第14話

  「タレスさん……なんですか? 」


  アイルは恐る恐る尋ねる。

  その顔は確かにタレスに酷似している。

  しかし、アイルは断定しかねた。彼の異常につり上がった口角と、悪魔のように細められた目が、彼を別人のように見せていたからだ。


  「罪人…… 死刑…… 私は、人々を正しき道へ、導く者……」


  素っ頓狂な短い笑い声を所々に挟みながら、タレスは意味不明なことを言う。その声もやはりタレスのものだ。しかし、今まで見てきた彼の人物像とは、大きくかけ離れている。


  「…… あなたが、ライラを?」


  「禁術…… 貴様の存在は罪そのもの。なぜ生きている?」


  話が噛み合わない。

  アイルはゾッとする。よく見ると、タレスの血走った目はアイルなど捉えておらず、しきりに上下左右に動いていた。


  「答えてください! 崖の上にたのはあなたなんですか? 何でこんなところに?」


  「貴様は、どうしてのうのうと生きていられるんだ?」


  人が変わったように、急にタレスの語気が鋭くなる。


  「裁きを受けずに、村から逃亡しおって」


  「何を……! あなたが見逃してくれたんじゃないですか!」


  「黙れ! その嘘で塗り固められた口を開くな! 」


  唾を飛ばしながら、タレスは叫ぶ。

 アイルはただただ当惑するばかりだ。まるで精神が壊れてしまったように見える。たった十数時間の間で、彼の身に何が起こったというのだろう。


  「悪魔め…… 早急に消さなければ。
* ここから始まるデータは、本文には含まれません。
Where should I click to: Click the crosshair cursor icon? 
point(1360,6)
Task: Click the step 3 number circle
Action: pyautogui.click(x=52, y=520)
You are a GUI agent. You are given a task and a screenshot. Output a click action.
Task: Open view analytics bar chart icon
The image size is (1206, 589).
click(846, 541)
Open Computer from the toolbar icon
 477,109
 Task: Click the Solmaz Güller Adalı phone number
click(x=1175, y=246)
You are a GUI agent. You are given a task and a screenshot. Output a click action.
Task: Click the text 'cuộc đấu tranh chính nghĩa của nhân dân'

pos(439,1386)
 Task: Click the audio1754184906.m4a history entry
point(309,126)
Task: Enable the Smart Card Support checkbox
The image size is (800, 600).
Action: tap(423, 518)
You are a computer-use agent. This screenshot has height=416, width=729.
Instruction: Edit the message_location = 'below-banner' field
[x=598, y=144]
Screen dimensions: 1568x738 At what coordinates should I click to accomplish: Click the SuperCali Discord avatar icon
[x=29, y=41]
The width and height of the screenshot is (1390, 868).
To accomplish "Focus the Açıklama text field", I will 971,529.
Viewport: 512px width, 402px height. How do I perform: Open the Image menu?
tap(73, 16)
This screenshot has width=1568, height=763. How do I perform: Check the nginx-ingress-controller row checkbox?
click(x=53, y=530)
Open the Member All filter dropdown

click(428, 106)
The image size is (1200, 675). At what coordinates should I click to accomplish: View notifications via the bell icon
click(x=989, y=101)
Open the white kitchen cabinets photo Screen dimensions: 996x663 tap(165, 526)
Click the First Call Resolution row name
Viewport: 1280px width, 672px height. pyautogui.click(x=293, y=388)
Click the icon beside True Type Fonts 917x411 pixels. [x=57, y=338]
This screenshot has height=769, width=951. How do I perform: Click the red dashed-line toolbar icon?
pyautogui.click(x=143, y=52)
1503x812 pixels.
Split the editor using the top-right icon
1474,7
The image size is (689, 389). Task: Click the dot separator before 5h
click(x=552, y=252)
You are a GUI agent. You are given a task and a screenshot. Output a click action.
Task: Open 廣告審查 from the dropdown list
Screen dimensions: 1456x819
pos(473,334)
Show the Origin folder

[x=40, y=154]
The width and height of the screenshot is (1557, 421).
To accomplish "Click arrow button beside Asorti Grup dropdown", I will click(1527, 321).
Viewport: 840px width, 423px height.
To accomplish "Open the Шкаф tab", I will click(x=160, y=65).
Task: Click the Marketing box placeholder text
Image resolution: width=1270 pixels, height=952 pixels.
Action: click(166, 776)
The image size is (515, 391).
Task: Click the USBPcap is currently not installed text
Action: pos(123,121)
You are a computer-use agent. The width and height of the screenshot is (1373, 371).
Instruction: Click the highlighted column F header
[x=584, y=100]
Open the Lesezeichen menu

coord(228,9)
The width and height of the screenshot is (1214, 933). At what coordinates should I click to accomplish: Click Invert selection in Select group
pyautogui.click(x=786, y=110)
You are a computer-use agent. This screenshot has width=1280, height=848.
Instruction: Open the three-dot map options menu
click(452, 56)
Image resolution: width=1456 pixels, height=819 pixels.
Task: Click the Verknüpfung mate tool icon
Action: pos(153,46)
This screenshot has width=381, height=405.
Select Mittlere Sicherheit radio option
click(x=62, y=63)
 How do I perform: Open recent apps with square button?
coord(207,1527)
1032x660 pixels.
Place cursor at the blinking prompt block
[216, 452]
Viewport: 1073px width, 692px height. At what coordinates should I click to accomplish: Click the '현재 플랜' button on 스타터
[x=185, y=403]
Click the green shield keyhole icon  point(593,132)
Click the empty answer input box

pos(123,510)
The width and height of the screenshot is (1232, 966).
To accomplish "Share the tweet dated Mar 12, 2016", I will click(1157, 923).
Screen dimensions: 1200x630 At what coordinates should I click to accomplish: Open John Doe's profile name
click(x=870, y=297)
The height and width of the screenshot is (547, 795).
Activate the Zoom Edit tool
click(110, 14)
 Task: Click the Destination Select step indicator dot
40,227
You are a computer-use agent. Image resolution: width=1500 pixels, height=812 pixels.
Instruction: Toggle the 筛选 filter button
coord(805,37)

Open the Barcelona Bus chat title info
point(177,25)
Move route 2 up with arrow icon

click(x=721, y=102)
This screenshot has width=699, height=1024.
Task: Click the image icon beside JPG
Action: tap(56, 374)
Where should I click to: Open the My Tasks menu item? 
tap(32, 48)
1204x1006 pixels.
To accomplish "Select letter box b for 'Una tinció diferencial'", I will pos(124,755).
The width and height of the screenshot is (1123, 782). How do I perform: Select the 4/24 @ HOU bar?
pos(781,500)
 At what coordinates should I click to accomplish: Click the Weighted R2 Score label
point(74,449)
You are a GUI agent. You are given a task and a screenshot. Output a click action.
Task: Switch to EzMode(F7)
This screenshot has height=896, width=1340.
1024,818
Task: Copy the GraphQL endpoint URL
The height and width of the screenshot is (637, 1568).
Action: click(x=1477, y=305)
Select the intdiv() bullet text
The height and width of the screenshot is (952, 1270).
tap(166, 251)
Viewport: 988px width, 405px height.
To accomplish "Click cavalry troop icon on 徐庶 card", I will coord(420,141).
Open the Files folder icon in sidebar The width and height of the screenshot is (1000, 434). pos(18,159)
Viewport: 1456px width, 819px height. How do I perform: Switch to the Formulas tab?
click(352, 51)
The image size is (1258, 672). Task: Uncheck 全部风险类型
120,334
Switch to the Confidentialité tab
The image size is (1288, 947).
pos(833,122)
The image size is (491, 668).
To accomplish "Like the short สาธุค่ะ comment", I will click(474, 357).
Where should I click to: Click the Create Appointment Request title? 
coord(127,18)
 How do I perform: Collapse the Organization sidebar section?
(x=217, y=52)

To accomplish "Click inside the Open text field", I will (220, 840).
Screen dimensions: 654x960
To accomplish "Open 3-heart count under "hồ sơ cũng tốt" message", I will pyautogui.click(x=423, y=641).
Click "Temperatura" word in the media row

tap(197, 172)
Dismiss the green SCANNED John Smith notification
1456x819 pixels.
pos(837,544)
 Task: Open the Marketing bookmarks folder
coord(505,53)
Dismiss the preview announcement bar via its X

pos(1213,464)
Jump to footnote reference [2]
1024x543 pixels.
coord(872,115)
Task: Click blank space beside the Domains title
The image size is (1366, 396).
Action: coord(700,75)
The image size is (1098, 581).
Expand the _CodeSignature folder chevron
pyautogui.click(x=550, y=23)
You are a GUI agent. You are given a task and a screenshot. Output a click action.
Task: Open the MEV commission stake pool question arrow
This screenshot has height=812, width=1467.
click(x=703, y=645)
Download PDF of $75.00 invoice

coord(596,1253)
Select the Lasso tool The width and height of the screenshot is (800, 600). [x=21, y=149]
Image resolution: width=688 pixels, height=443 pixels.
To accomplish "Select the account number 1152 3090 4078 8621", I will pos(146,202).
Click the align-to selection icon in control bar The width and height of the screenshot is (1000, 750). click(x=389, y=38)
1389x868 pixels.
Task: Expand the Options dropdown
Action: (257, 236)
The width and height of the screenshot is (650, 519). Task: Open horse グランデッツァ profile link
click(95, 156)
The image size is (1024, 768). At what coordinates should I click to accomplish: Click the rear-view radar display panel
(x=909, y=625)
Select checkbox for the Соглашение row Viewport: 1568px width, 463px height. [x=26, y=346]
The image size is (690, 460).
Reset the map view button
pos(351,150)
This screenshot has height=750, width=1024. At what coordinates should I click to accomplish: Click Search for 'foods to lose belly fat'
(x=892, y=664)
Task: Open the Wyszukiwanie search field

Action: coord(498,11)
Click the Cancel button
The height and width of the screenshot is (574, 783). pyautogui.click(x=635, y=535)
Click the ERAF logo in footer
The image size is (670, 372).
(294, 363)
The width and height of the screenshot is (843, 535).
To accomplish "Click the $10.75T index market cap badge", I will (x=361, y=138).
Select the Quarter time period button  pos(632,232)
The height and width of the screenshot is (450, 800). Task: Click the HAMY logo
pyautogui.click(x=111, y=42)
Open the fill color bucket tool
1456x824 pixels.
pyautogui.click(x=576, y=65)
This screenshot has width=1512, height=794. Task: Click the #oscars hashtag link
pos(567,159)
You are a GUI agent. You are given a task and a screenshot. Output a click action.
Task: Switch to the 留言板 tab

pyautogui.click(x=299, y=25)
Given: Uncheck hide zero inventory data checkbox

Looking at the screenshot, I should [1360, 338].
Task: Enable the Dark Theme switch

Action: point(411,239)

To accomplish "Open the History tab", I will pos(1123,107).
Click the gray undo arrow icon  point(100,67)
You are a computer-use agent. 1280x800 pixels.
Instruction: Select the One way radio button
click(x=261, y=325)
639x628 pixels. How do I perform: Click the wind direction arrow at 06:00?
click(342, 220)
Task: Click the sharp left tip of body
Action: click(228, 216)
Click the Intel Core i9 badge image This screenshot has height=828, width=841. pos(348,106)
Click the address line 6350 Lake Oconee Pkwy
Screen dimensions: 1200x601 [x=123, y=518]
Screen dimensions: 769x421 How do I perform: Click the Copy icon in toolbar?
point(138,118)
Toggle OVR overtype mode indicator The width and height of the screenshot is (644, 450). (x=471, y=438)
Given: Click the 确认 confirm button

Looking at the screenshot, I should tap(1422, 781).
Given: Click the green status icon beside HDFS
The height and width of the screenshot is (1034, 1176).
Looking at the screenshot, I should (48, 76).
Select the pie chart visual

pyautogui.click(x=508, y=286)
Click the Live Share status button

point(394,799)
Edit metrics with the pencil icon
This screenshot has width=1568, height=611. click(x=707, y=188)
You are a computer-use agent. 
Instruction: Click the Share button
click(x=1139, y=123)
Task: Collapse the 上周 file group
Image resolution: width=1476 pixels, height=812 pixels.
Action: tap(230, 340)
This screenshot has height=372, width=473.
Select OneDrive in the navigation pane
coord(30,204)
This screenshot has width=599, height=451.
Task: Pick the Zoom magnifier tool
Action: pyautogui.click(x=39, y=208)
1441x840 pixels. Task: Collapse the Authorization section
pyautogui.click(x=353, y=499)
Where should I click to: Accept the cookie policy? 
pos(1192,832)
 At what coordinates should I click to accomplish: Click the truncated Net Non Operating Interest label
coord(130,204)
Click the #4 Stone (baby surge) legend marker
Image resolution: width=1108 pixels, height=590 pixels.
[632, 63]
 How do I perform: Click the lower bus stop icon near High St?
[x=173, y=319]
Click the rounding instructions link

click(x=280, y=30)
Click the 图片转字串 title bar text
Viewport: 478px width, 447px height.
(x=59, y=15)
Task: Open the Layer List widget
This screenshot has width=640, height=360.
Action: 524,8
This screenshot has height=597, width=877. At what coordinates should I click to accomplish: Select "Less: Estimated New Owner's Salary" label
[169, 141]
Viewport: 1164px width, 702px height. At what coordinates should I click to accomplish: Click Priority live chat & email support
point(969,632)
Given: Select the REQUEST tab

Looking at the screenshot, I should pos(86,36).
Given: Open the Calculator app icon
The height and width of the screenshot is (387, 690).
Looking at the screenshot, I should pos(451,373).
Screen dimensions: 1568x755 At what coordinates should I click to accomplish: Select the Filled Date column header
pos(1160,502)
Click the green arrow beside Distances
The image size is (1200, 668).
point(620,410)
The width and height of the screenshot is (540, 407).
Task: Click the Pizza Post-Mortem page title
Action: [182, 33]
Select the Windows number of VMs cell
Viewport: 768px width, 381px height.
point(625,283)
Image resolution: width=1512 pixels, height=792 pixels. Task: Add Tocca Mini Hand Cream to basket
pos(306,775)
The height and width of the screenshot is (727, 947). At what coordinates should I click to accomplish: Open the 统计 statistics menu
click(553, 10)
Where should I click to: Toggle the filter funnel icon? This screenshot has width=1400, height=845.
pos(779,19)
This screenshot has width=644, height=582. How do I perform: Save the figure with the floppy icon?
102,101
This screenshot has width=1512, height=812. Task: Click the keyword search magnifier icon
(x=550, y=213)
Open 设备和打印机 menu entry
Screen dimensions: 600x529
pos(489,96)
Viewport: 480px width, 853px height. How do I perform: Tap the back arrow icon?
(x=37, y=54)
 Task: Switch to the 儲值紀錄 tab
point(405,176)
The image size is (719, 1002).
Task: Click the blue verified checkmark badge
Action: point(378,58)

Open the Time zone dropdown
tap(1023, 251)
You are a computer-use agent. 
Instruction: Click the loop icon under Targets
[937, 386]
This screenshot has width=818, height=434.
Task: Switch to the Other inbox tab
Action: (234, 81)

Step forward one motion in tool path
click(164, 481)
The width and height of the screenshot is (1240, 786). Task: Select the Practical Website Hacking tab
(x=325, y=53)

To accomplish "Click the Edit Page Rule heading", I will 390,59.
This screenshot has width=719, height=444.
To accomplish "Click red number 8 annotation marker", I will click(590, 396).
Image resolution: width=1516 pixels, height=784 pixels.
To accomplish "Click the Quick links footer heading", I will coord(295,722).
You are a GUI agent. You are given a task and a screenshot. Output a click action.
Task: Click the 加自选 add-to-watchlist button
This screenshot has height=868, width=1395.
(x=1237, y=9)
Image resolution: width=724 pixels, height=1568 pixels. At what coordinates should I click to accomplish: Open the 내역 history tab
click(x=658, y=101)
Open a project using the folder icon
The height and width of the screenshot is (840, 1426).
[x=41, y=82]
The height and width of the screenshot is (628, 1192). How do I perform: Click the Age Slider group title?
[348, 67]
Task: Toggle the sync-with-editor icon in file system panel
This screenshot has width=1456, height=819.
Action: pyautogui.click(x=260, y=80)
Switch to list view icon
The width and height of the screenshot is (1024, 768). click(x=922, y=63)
この世から」


  決意に満ちた声でそう言うと、タレスは手をかざしてきた。


  「死ね!」


  彼が言うと、曇天の空に激しい光が走った。光の線がアイルめがけて降ってくる。


  「くっ!」


  しかし、その光はアイルの真上で暗闇に飲まれる。すんでのところで、彼のインフェルノが雷を打ち消したのだ。


  「ああ、なんと禍々しい! まさに悪魔の力!」

 

  タレスは剥き出しにした歯を食いしばる。


  「何が起こってるかわからないが、この人、本気で俺を殺す気だった……」

 

  アイルは、一度タレスから距離を取ると、大きな岩の陰にライラを下ろした。彼女はまだ眠ったような呼吸を繰り返している。


  「待ってろ、ライラ。すぐ戻る」


  優しくそう言うと、すぐにアイルは岩陰から離れた。


  「まったく、素直に罰を受け入れれば良いものを…… 」


  タレスは先ほどの位置から全く動いていなかった。


  「一体何があったんですか? あなたは聖職者でしょう? そんな簡単に人を殺すようなことをしてーー」


  「口を開くな! 悪魔が!」


  タレスの怒りを体現するように、再び降る雷。

  しかし、何度やっても結果は同じだ。通常の魔法では、真っ向からやり合っても、アイルの圧倒的な夢幻魔法に敵うわけがない。


  「さっさと死ね!死ね死ね死ね!」


  鳴り止まない轟音。雨のごとく降り注ぐ雷。

  しかし、全て無意味だ。


  「この……!」


  もう何度めか。またタレスが魔法を発動させようとする。


  「いい加減にしてください! 人を殺してしまっては、あなたも罪人ですよ」


  「ふふっ。ふふふ! 何を言いだすかと思えば」


  タレスは冷笑を浮かべ、軽蔑を込めた視線をアイルへと向けた。


  「貴様はあの竜を殺しただろう?」


  「それはあの竜種が俺を襲おうとしたから。それとなんの関係があるって言うんですか?」

 

  「根本的には同じことなんだよ! お前は国を滅ぼしかねない悪魔だ!人間ではない! 襲われる前に殺す! わかるだろ?」


  「俺は誰も襲う気なんてありません」


  「なんだとぉ?」


  タレスは手を伸ばし、愛おしそうに反対側の腕があった部分を撫でた。


  「これは痛かったなぁ…… 私の腕。どうしてこうなったと思う?」


  「それは……」


  アイルは言葉に詰まる。

  すると、タレスの顔は鬼の形相へと豹変した。


  「貴様がやったんだろうが! 私が犯人だという証拠があったのか!? 違うだろ!? 頭ごなしに私の腕を焼き落として、さぞ気分が良かっただろうな!」


  「違う! あの時は仕方なくて……」


  「仕方ない? あれが不可抗力だったと? 笑わせてくれる」


  タレスは嘲るように口角を上げた。


  「貴様は大いなる力を手に入れた。ほんの少し前まで無力だった貴様が。…… 虐げられる側の者が圧倒的な力を手にした時、どうなるかわかるか?」


  考えつく暇も与えず、タレスは続きを口にする。


  「解は至極明快。今まで抑えられていた鬱憤が、解き放たれる。そ奴はそれを"悪を討つ"という私利私欲にまみれた大義名分にすり替え、気に食わぬ相手を次々と虐げていく。自分が全能の神になったと勘違いする。抑制する精神が"力"に追いつかないのだ」


  つまり、アイルがタレスの腕を灰に変えたのは、未熟な精神を持った彼が過ぎた力を手に入れて、有頂天になっているからということだ。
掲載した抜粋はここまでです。